Exercise requirements
Each entry below is to be printed verbatim.

(Beginning of Source data)

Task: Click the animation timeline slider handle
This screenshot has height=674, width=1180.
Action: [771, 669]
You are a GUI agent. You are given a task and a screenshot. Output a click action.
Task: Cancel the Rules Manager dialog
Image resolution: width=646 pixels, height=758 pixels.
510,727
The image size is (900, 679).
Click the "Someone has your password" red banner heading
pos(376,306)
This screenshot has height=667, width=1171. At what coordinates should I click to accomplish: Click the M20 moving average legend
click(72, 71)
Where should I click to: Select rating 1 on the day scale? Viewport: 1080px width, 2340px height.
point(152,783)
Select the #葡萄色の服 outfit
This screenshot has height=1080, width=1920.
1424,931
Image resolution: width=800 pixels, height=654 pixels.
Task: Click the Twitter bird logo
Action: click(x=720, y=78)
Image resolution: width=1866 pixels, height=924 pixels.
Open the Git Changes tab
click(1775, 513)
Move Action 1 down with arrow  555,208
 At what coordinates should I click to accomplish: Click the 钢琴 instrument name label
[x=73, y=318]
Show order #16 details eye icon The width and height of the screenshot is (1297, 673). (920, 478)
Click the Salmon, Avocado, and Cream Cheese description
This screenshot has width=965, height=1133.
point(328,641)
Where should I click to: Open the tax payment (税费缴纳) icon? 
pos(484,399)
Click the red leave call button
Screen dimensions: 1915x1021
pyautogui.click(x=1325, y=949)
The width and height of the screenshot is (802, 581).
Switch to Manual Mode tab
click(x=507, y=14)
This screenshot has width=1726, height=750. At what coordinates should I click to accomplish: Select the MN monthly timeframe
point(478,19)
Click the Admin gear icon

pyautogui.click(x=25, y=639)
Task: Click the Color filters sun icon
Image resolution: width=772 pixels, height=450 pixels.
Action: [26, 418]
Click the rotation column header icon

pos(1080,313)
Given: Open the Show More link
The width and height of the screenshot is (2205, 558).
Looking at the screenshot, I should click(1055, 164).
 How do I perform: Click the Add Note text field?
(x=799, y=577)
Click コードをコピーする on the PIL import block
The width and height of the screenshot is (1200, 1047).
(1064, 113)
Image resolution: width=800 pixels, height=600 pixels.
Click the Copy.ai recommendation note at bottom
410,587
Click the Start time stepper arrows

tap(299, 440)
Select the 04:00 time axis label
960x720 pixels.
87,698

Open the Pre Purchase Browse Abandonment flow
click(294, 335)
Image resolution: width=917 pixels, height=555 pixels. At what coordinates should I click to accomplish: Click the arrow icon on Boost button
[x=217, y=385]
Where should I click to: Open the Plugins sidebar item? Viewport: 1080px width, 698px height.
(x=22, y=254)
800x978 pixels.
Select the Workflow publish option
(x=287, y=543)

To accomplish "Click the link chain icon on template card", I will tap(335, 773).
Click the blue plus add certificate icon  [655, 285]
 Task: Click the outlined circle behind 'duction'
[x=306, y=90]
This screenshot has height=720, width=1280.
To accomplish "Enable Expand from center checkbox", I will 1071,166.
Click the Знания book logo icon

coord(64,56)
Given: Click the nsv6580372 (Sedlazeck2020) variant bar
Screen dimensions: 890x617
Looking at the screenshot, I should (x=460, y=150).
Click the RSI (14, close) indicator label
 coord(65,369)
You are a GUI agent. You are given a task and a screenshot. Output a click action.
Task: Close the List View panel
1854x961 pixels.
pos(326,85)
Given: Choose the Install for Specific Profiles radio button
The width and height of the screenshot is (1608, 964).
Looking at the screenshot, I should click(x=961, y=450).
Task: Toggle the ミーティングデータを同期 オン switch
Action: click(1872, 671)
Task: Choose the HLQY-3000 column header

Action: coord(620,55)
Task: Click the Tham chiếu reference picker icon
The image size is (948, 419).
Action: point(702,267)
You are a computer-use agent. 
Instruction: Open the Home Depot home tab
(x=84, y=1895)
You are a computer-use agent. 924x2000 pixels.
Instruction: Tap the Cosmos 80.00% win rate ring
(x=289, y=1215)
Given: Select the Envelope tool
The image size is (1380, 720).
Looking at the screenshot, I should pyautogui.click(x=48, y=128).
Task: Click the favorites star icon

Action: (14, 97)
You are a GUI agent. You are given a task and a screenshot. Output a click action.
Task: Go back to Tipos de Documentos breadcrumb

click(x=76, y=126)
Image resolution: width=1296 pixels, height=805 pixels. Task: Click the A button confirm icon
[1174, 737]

(End of Source data)

Expected output
Task: Click the animation timeline slider handle
This screenshot has height=674, width=1180.
Action: [771, 669]
You are a GUI agent. You are given a task and a screenshot. Output a click action.
Task: Cancel the Rules Manager dialog
Image resolution: width=646 pixels, height=758 pixels.
510,727
The image size is (900, 679).
Click the "Someone has your password" red banner heading
pos(376,306)
This screenshot has height=667, width=1171. At what coordinates should I click to accomplish: Click the M20 moving average legend
click(72, 71)
Where should I click to: Select rating 1 on the day scale? Viewport: 1080px width, 2340px height.
point(152,783)
Select the #葡萄色の服 outfit
This screenshot has height=1080, width=1920.
1424,931
Image resolution: width=800 pixels, height=654 pixels.
Task: Click the Twitter bird logo
Action: click(x=720, y=78)
Image resolution: width=1866 pixels, height=924 pixels.
Open the Git Changes tab
click(1775, 513)
Move Action 1 down with arrow  555,208
 At what coordinates should I click to accomplish: Click the 钢琴 instrument name label
[x=73, y=318]
Show order #16 details eye icon The width and height of the screenshot is (1297, 673). (920, 478)
Click the Salmon, Avocado, and Cream Cheese description
This screenshot has width=965, height=1133.
point(328,641)
Where should I click to: Open the tax payment (税费缴纳) icon? 
pos(484,399)
Click the red leave call button
Screen dimensions: 1915x1021
pyautogui.click(x=1325, y=949)
The width and height of the screenshot is (802, 581).
Switch to Manual Mode tab
click(x=507, y=14)
This screenshot has width=1726, height=750. At what coordinates should I click to accomplish: Select the MN monthly timeframe
point(478,19)
Click the Admin gear icon

pyautogui.click(x=25, y=639)
Task: Click the Color filters sun icon
Image resolution: width=772 pixels, height=450 pixels.
Action: [26, 418]
Click the rotation column header icon

pos(1080,313)
Given: Open the Show More link
The width and height of the screenshot is (2205, 558).
Looking at the screenshot, I should click(1055, 164).
 How do I perform: Click the Add Note text field?
(x=799, y=577)
Click コードをコピーする on the PIL import block
The width and height of the screenshot is (1200, 1047).
(1064, 113)
Image resolution: width=800 pixels, height=600 pixels.
Click the Copy.ai recommendation note at bottom
410,587
Click the Start time stepper arrows

tap(299, 440)
Select the 04:00 time axis label
960x720 pixels.
87,698

Open the Pre Purchase Browse Abandonment flow
click(294, 335)
Image resolution: width=917 pixels, height=555 pixels. At what coordinates should I click to accomplish: Click the arrow icon on Boost button
[x=217, y=385]
Where should I click to: Open the Plugins sidebar item? Viewport: 1080px width, 698px height.
(x=22, y=254)
800x978 pixels.
Select the Workflow publish option
(x=287, y=543)

To accomplish "Click the link chain icon on template card", I will tap(335, 773).
Click the blue plus add certificate icon  [655, 285]
 Task: Click the outlined circle behind 'duction'
[x=306, y=90]
This screenshot has height=720, width=1280.
To accomplish "Enable Expand from center checkbox", I will 1071,166.
Click the Знания book logo icon

coord(64,56)
Given: Click the nsv6580372 (Sedlazeck2020) variant bar
Screen dimensions: 890x617
Looking at the screenshot, I should (x=460, y=150).
Click the RSI (14, close) indicator label
 coord(65,369)
You are a GUI agent. You are given a task and a screenshot. Output a click action.
Task: Close the List View panel
1854x961 pixels.
pos(326,85)
Given: Choose the Install for Specific Profiles radio button
The width and height of the screenshot is (1608, 964).
Looking at the screenshot, I should click(x=961, y=450).
Task: Toggle the ミーティングデータを同期 オン switch
Action: click(1872, 671)
Task: Choose the HLQY-3000 column header

Action: coord(620,55)
Task: Click the Tham chiếu reference picker icon
The image size is (948, 419).
Action: point(702,267)
You are a computer-use agent. 
Instruction: Open the Home Depot home tab
(x=84, y=1895)
You are a computer-use agent. 924x2000 pixels.
Instruction: Tap the Cosmos 80.00% win rate ring
(x=289, y=1215)
Given: Select the Envelope tool
The image size is (1380, 720).
Looking at the screenshot, I should pyautogui.click(x=48, y=128).
Task: Click the favorites star icon

Action: (14, 97)
You are a GUI agent. You are given a task and a screenshot. Output a click action.
Task: Go back to Tipos de Documentos breadcrumb

click(x=76, y=126)
Image resolution: width=1296 pixels, height=805 pixels. Task: Click the A button confirm icon
[1174, 737]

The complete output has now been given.